FWIW the tigers didn't bother my ottos, or SAEs (small at the time). 
I also had Danios, and the barbs didn't bother them either. The barbs were low exploring the foliage, and the danios cruised the top. 
then again I had about 15 tigers, and 10 danios. 

YMMV.


----------



## Urkevitz (Jan 12, 2004)

I have Tiger barbs with Cherry barbs and they ignore each other, I have also had tigers and cherries in a 20 gallon tank and they got along fine. I also have danios in the same tank with cherries and tigers with no problem.


----------



## ikuzo (Jul 11, 2006)

i'm loving my tiger barbs, i'm gonna try to buy some more plus albinos and greens. they do explore the bottom tank. in total it will be 20 of them. 8 tigers, 4 albinos, 4 greens. colourful... 

any of you guys know if these fish will nip on leaves / new growth?


----------



## ikuzo (Jul 11, 2006)

bought one ottocinclus a few days ago, put it in the tank. when the tiger barbs see it, they attack it immediately. otto is running like crazy and fortunately i can save it.
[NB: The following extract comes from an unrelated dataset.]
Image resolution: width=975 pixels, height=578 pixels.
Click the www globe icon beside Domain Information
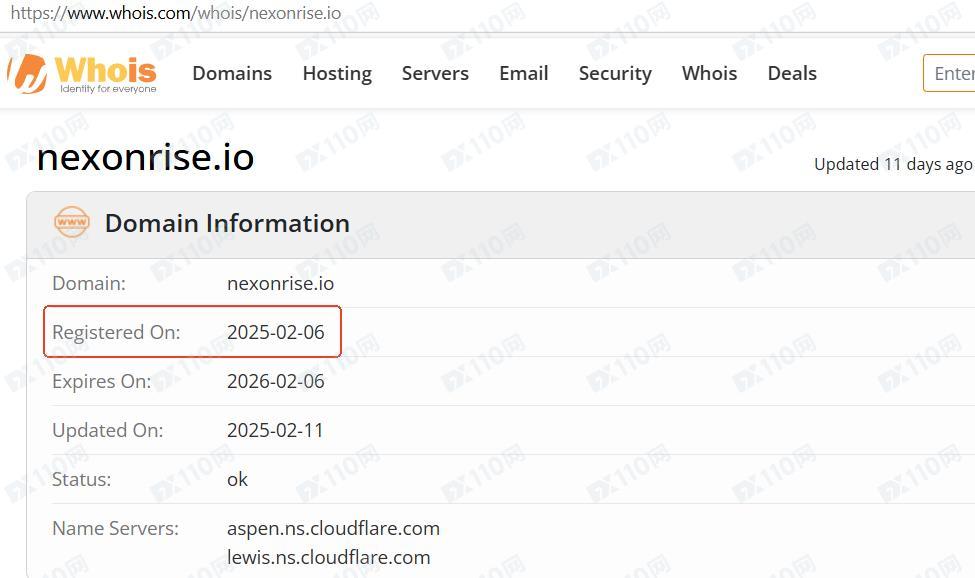point(72,223)
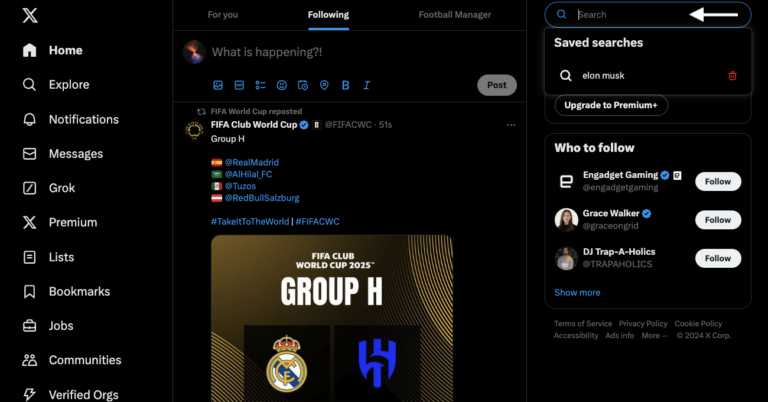
Task: Open the Group H post image
Action: 332,318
after this i'm not sure anymore about ottos, amanos, and even SAE.


----------



## ikuzo (Jul 11, 2006)

uhm 3 posts in a row, does this mean nobody want to say something about my tank? 

after planting sagittaria subulata









new addition anubias barteri var coffeefolia


















cryptocoryne willisii









i tried some vallisneria nana as backgound but didn't like it much. the leaves looks too small behind those anubias. gonna buy some vallisneria spiralis later.

thanks for looking.


----------



## bsmith (Jan 8, 2007)

i love coffeola, the tank looks grat!


----------



## PeteyPob (Apr 26, 2004)

This tank looks great! I like the idea of have a "Tiger" theme.
Keep it green and those tiger barbs will really stand out.


----------



## Erk (Aug 21, 2007)

Still looking great! I cant wait to see the grass fill in, but that driftwood with the plants on it rocks!!
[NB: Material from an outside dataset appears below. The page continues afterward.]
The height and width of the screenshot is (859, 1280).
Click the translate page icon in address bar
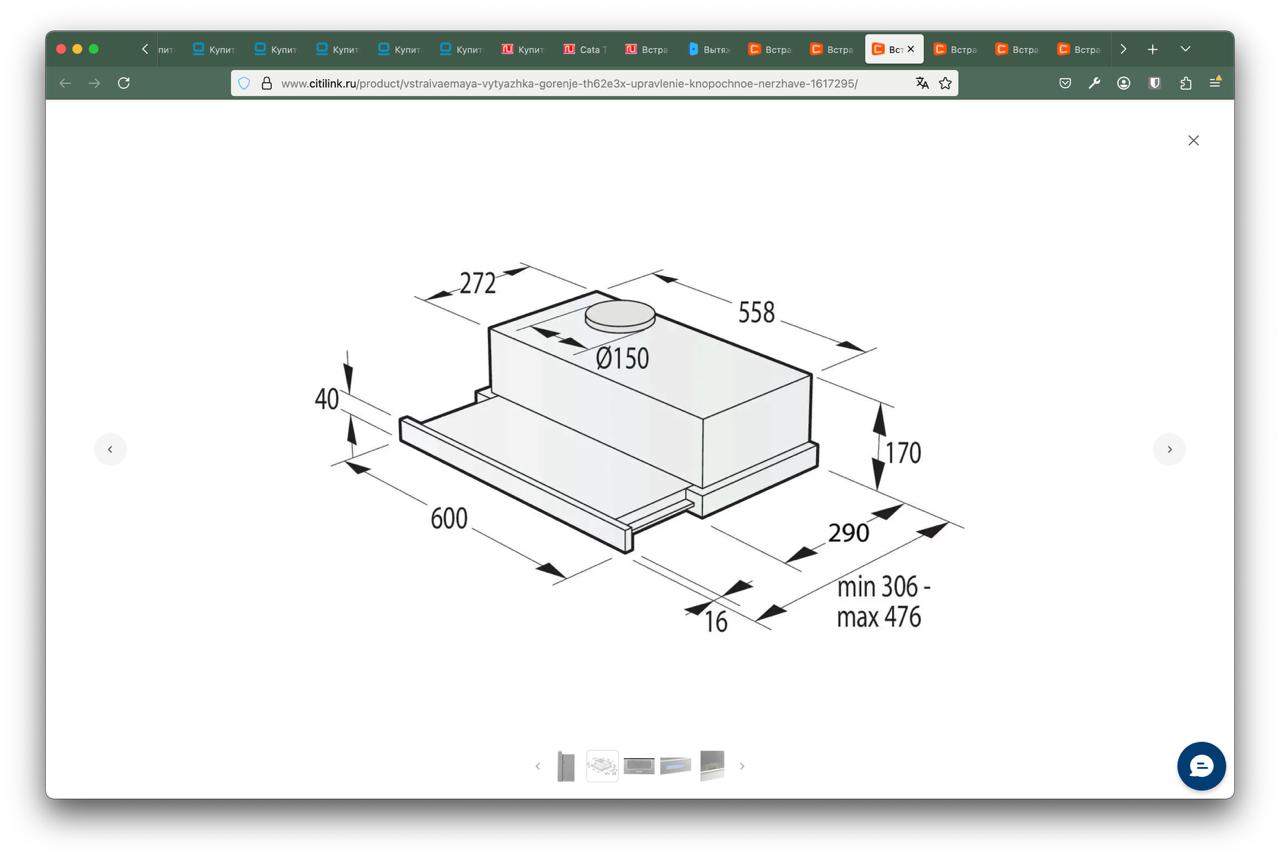click(922, 83)
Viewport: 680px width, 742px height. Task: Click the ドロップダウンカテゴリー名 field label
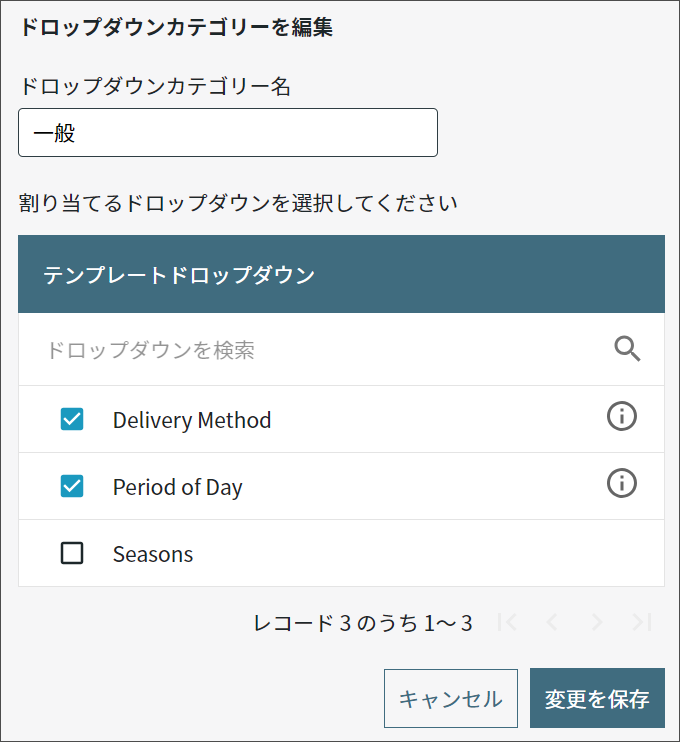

Keep up the great work!:bounce:


----------



## Urkevitz (Jan 12, 2004)

Get a rainbow shark, they have a bit of an attitude the tiger barbs won't mess with it. The only problem with them is they are territorial towards similarly shaped fish like SAE's.


----------



## ikuzo (Jul 11, 2006)

everyone thanks for the nice comments.

Urkevitz
you know what, i already have a juvenile rainbow shark there. at first those tiger barbs try to bother the shark but it kept defending and sort of fight back to defend it's territory. now the barbs don't even dare to bother it again. 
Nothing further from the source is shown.